7 words to know when you have a cold (in Japan)

Apologies for my lack of posting as of late. I don’t think I previously mentioned, but November is a busy month due to the upcoming JLPT exam I’m attempting to study for, and the 50,000 word novel I’m trying to write in 30 days for National Novel Writing Month. Add these to my regular tasks, combine them with the nasty cold I acquired last week, and I’m little more than a lump on the couch right now.
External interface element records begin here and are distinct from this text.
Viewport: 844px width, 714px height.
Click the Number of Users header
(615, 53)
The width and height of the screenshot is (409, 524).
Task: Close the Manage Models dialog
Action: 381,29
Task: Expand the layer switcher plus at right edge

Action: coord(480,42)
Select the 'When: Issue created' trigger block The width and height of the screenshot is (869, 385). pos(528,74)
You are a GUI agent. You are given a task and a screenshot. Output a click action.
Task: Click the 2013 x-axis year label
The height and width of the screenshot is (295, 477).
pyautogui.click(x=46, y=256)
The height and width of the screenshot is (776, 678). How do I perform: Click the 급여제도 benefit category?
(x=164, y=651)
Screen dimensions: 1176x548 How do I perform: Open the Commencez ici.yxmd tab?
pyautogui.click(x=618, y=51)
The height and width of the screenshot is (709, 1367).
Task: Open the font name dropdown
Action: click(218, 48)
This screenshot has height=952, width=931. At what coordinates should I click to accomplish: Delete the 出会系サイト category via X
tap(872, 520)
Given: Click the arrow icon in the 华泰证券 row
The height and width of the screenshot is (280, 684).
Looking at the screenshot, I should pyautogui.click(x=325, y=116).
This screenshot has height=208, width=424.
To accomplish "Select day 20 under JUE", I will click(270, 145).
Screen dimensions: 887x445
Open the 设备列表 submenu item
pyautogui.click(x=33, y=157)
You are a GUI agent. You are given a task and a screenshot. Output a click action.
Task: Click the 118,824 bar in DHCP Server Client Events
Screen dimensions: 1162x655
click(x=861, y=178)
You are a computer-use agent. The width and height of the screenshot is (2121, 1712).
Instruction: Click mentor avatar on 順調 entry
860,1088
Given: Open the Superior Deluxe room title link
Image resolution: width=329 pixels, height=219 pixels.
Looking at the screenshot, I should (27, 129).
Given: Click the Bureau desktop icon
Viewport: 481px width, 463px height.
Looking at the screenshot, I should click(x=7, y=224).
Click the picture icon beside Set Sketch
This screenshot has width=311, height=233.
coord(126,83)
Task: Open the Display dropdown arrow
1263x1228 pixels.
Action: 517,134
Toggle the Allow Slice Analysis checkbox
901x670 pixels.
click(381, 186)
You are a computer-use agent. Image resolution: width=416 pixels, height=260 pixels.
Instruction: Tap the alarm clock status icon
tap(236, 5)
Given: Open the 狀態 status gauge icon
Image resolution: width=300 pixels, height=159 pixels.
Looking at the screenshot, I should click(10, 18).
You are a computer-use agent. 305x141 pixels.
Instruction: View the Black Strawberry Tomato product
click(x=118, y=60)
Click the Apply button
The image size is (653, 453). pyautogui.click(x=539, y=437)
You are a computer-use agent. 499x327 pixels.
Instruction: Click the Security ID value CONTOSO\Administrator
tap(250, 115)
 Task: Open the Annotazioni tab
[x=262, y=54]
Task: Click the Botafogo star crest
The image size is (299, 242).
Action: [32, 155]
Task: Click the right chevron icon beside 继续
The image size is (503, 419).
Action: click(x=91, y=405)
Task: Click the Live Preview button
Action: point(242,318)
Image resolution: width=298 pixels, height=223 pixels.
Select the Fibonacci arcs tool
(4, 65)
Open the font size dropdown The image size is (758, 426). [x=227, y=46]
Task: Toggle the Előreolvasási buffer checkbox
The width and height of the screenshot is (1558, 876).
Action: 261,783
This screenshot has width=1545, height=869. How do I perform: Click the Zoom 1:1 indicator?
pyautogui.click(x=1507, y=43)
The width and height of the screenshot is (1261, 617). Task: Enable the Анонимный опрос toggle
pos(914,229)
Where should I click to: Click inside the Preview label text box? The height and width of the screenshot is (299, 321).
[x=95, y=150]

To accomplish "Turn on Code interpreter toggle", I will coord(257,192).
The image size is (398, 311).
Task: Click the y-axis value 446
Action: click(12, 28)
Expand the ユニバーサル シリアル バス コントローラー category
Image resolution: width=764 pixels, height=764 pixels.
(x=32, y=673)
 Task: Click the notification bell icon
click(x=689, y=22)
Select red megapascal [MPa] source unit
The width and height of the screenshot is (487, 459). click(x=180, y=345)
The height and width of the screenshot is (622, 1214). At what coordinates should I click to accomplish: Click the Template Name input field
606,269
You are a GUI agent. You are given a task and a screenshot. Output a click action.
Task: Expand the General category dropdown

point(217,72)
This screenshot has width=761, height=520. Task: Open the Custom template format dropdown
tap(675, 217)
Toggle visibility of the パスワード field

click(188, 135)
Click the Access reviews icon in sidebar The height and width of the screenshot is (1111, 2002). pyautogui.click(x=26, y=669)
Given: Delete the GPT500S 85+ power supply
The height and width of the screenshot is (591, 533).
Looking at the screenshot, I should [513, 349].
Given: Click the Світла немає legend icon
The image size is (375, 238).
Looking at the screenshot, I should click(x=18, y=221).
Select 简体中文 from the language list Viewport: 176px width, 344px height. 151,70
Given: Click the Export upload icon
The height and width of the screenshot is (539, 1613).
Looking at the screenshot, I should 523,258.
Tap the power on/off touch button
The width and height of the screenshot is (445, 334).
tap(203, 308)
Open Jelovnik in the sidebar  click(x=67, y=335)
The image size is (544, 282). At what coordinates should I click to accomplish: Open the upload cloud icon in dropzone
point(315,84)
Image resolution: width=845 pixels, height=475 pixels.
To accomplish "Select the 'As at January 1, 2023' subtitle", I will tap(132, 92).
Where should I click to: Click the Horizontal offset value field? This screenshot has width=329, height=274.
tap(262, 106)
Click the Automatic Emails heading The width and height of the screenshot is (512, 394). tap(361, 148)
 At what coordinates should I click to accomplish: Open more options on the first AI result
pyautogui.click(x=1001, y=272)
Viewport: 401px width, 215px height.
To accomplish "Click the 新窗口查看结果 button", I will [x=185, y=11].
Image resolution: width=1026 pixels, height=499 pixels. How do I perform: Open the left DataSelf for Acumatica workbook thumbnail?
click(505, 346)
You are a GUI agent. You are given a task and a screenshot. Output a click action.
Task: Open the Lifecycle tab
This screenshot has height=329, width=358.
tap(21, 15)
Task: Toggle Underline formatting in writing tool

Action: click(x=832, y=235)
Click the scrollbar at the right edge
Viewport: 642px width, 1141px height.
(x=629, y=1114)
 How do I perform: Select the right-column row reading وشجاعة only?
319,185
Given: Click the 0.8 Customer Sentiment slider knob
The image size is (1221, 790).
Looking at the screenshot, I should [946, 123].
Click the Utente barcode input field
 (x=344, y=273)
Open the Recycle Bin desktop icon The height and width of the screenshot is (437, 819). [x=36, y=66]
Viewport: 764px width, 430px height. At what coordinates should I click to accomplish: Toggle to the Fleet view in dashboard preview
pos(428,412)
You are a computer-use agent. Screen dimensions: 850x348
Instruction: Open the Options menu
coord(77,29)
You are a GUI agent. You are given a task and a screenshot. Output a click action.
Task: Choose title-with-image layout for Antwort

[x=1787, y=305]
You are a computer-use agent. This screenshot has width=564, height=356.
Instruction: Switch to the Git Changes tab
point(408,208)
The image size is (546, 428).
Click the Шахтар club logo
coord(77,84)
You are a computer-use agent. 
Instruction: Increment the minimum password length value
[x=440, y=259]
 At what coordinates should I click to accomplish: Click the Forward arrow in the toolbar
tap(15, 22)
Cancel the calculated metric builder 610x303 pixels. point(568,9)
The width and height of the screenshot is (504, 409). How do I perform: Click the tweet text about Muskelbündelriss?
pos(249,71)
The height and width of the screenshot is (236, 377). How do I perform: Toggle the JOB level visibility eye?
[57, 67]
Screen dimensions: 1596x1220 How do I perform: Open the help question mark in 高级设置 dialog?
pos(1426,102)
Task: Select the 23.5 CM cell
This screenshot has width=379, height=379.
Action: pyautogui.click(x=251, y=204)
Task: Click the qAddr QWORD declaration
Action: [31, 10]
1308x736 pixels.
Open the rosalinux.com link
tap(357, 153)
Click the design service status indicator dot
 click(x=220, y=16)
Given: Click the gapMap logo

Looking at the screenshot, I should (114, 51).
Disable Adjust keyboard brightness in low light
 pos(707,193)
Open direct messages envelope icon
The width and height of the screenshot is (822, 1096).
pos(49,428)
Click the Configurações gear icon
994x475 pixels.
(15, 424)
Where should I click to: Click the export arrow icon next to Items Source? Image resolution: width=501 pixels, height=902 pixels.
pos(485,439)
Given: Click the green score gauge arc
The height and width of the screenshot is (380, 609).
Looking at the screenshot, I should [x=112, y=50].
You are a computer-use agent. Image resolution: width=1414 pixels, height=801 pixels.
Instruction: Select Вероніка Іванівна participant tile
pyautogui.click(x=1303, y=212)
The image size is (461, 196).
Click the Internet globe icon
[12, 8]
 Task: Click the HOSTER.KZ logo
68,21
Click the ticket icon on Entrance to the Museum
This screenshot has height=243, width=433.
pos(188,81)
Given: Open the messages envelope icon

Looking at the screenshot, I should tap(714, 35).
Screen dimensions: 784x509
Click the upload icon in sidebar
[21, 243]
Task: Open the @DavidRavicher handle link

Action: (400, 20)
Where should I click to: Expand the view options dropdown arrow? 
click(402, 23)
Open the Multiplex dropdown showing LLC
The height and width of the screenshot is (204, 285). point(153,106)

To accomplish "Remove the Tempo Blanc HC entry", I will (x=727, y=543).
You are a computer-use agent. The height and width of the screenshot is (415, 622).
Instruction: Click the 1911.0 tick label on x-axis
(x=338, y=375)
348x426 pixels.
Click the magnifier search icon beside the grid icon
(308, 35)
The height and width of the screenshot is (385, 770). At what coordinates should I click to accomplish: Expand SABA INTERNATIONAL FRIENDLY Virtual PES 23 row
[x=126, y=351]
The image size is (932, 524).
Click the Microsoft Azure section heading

However, I wanted to take a moment to share with you some essential Japanese words you might want to know if you come down with a cold in Japan (which seems to be going around right about now).

I tend to stick to more natural remedies when possible, but when the symptoms are bad enough, I head for the drugs (medicine). Although, and some of you may already know about this, eastern medicine, or kanpou, is used in Japan.

So where do you find cold medicine? The best places to look are your local daily goods store and/or local pharmacy - called 薬屋 (くすりや, kusuri ya) or 薬局 (やっきょく, yakkyoku). 薬 (くすり, kusuri) means drugs/medicine. Now, let’s look at some of the most common cold symptoms and the corresponding Japanese so you know what to look for (or ask for) when seeking out cold medicine in Japan.

Note: Cold medicine is 風邪薬 (かぜぐすり, kazegusuri) in Japanese. 風邪 (かぜ, kaze) means “cold” (as in common cold). The word for symptoms is: 症状 (しょうじょう, shoujou).

1. Runny nose鼻水  (はなみず, hanamizu)

鼻 means nose, and 水 is water, so you can put two and two together. Antihistamines will typically be labeled with 鼻水 (hanamizu). Sneezing, which is more typical of allergies but can occur with colds, is くしゃみ (kushami).

2. Stuffy nose/congestion - 鼻づまり  (はなづまり, hanazumari)

*Keep in mind: Over the counter (OTC) antihistamines and some other medicine are typically drowsy. Usually you need to get a prescription for non-drowsy medication from a doctor. Even then though, it depends on the doctor you see. I had one doctor who refused to prescribe non-drowsy meds to clear up my sinus congestion because he wanted me to continue the drowsy ones. Also note that they put caffeine in a LOT of medicine in Japan, although I can’t say it does much.

3. Cough - 咳   (せき, seki)

See sore throat, also. As a side note, you may notice 痰 (たん, tan) on cough syrup, which means phlegm.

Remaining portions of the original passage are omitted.